I'm retrieving the names of all the columns in each table from a database and create a dictionary where table name is the key and value is a list of column names in that table.

my_dict = {
    'table_1': ['col_1', 'col_2', 'col_3', 'col_4']
}

I'm trying to convert and write the above dictionary into YAML format in a .yml file

I want my output in YAML file to be as:

tables:
  - name: table_1
    columns:
      - name: col_1
      - name: col_2
      - name: col_3
      - name: col_4

My try:

import yaml
import ruamel.yaml as yml

def to_yaml():
    my_dict = {
    'table_1' : ['col_1', 'col_2', 'col_3', 'col_4']
    }

    my_file_path = "/Users/Desktop/python/tables_file"

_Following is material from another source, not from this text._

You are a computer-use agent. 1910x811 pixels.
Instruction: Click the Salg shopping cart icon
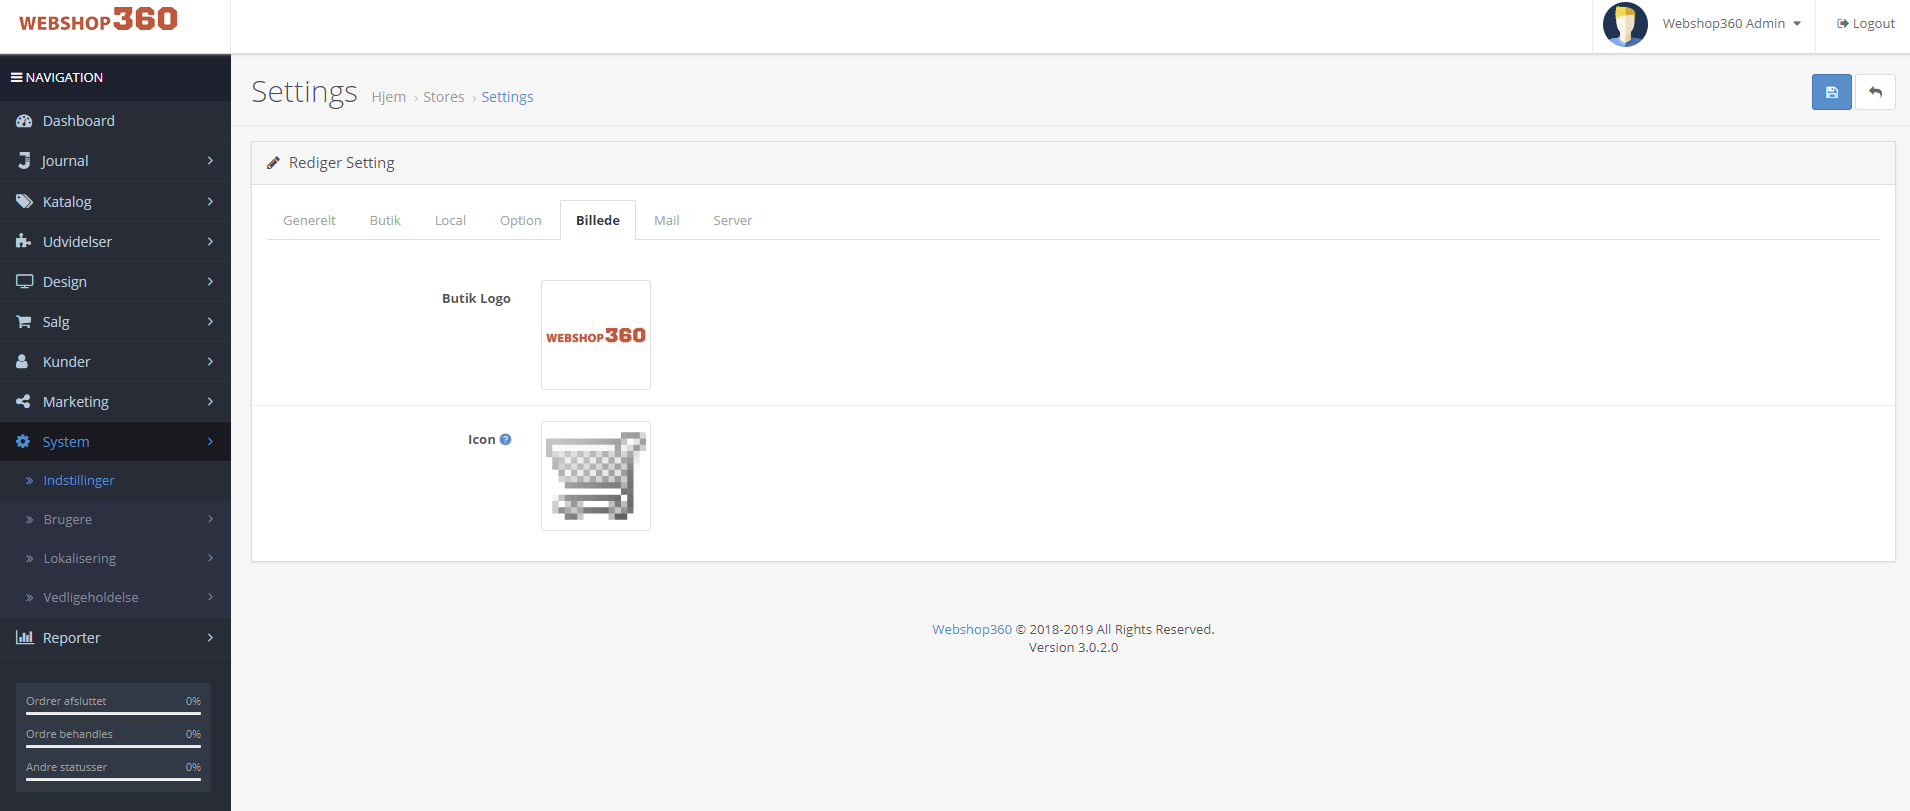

    with open(f"{my_file_path}/structure.yml", "w") as file:
    yaml.dump(yaml.load(my_dict), default_flow_style=False)

if __name__ == '__main__'
    to_yaml()

The above code didn't give the expected output. I also tried different approaches based on some YAML related Stack Overflow posts but couldn't get it work.

CodePudding user response：

Use:

import yaml
import ruamel.yaml

def to_yaml():
    my_dict = {
    'table_1' : ['col_1', 'col_2', 'col_3', 'col_4']
    }

    my_file_path = "/Users/Desktop/python/tables_file"

    with open(f"{my_file_path}/structure.yml", "w") as file:
        # yaml.dump need a dict and a file handler as parameter
        yaml = ruamel.yaml.YAML()
        yaml.indent(sequence=4, offset=2)
        yaml.dump(my_dict, file)

if __name__ == '__main__':
    to_yaml()

Content of structure.yml:

table_1:
  - col_1
  - col_2
  - col_3
  - col_4

If you want your expected output, you need to change the structure of your dict. There is nothing magical here.